A lua mudou novamente, desta vez para um verde doentio e perturbador.

- Mo fẹ ohun ti diẹ ni. Mo fẹ akọbẹ ti o yipada laarin buluu ti okun ati alawọ ewe ti iseda. Mo fẹ irawọ to lagbara ati akọni. Mo fẹ ẹ. O ti o ti samisi fun mi. Iyẹn ni lilọ kọja awọn aala ti aaye ati akoko. Iyẹn kọju si ohunkohun. Ti o rin ni ọsan ati ni alẹ. Angẹli ati ẹmi eṣu òkunkun ati ina. - Repeti pela terceira e última vez, a minha voz um sussurro carregado de intenção sinistra.

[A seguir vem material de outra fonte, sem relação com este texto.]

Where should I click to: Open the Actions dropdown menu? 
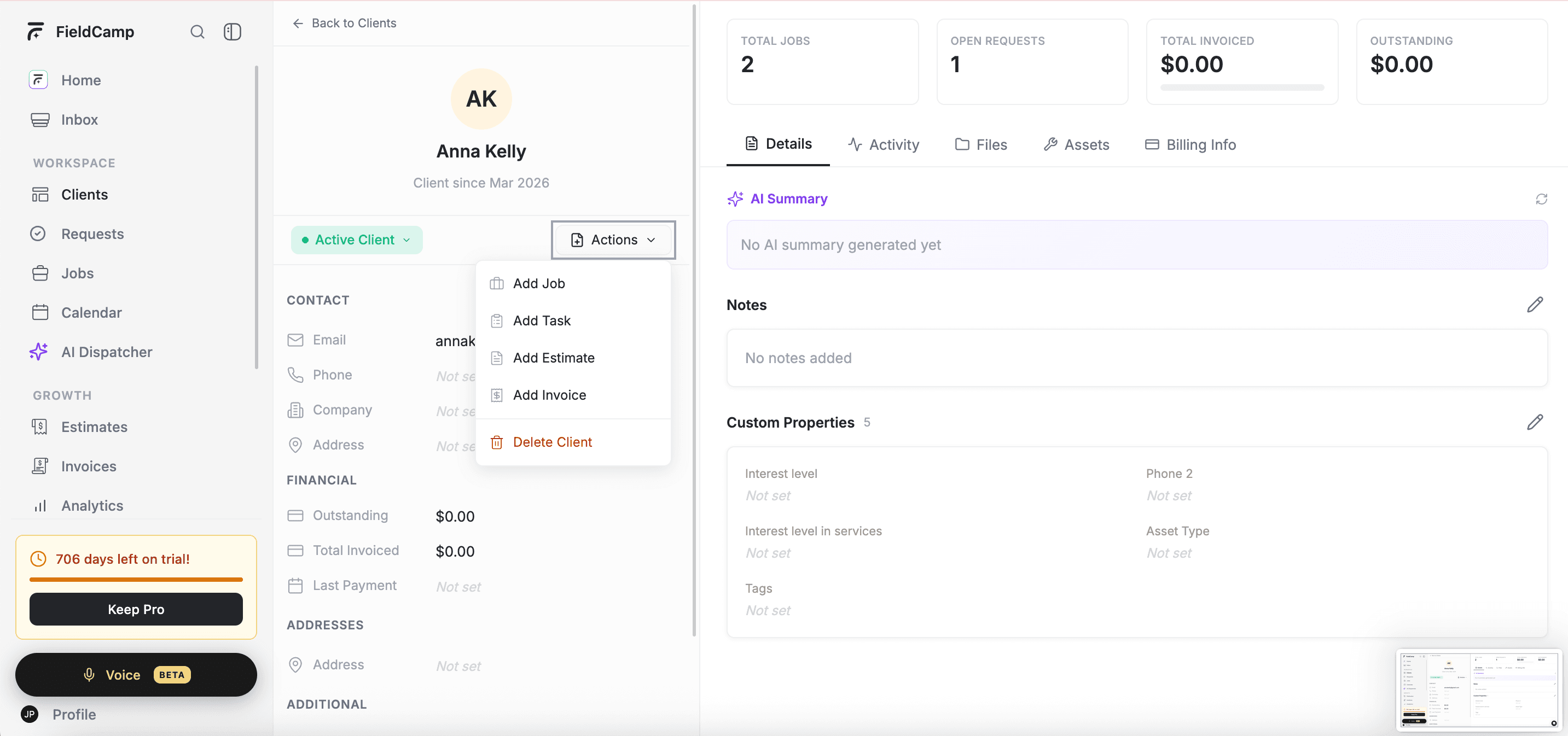(612, 240)
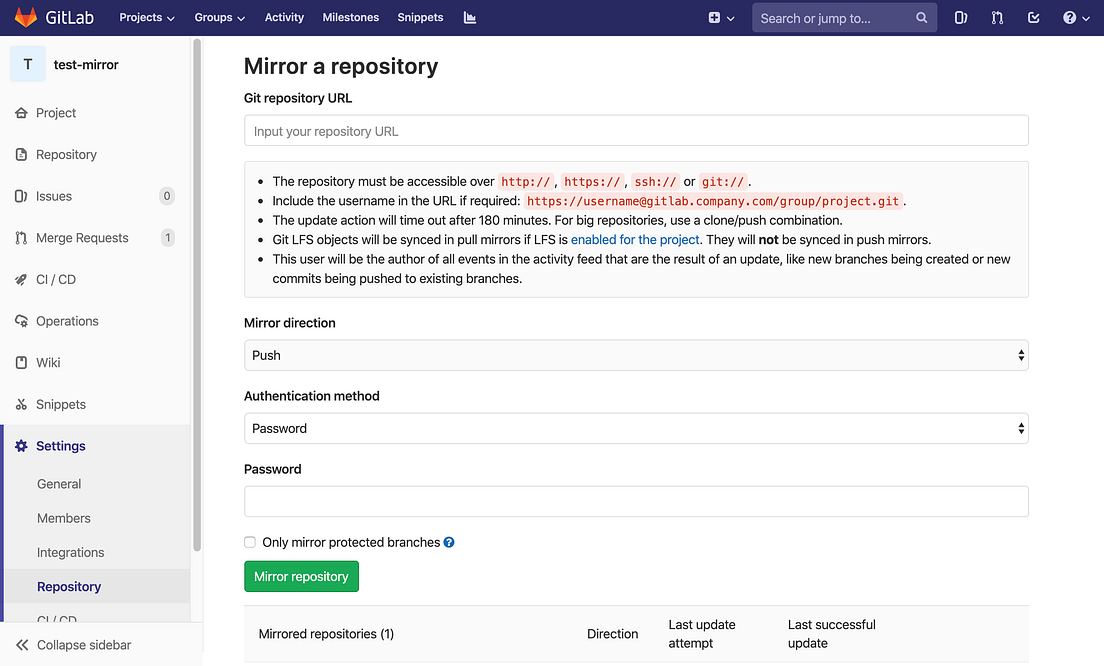This screenshot has width=1104, height=666.
Task: Click the Git repository URL input field
Action: pos(636,131)
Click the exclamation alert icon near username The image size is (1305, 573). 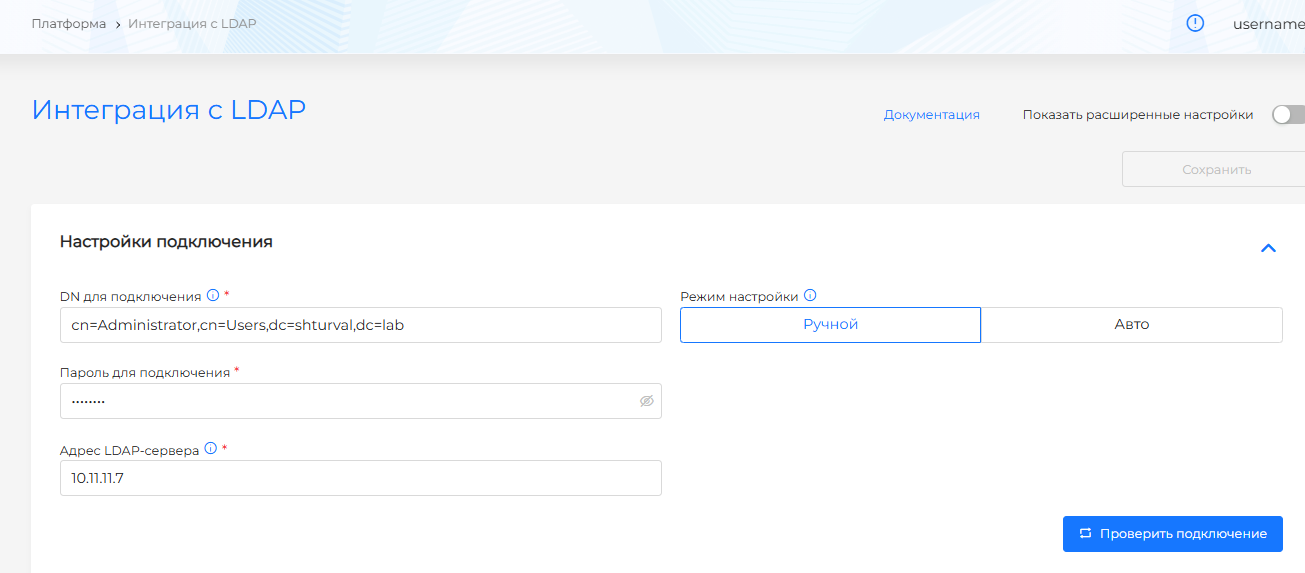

O conteúdo dentro da combuca começou a pegar fogo, as cores oscilando freneticamente entre azul e verde, lançando sombras que dançavam nas árvores ao redor. Deitei-me sobre as águas geladas do rio, boiando com a combuca sobre minha barriga, permitindo que as chamas e as luzes da lua refletissem sobre meu corpo nu. Quando a lua voltou ao seu estado normal, o fogo se extinguiu, deixando apenas cinzas e o aroma de algo profundo e primordial. Levantei-me da água, segurando o recipiente com firmeza. O fogo transformara os ingredientes em pó negro e fumegante.

- Que assim seja feito. - Sussurrei com uma frieza mortal antes de lançar o pó para o alto, permitindo que o vento levasse os vestígios de meu ritual.

Na juventude, cometemos muitas loucuras. E certamente esta foi a maior e mais aterrorizante de todas.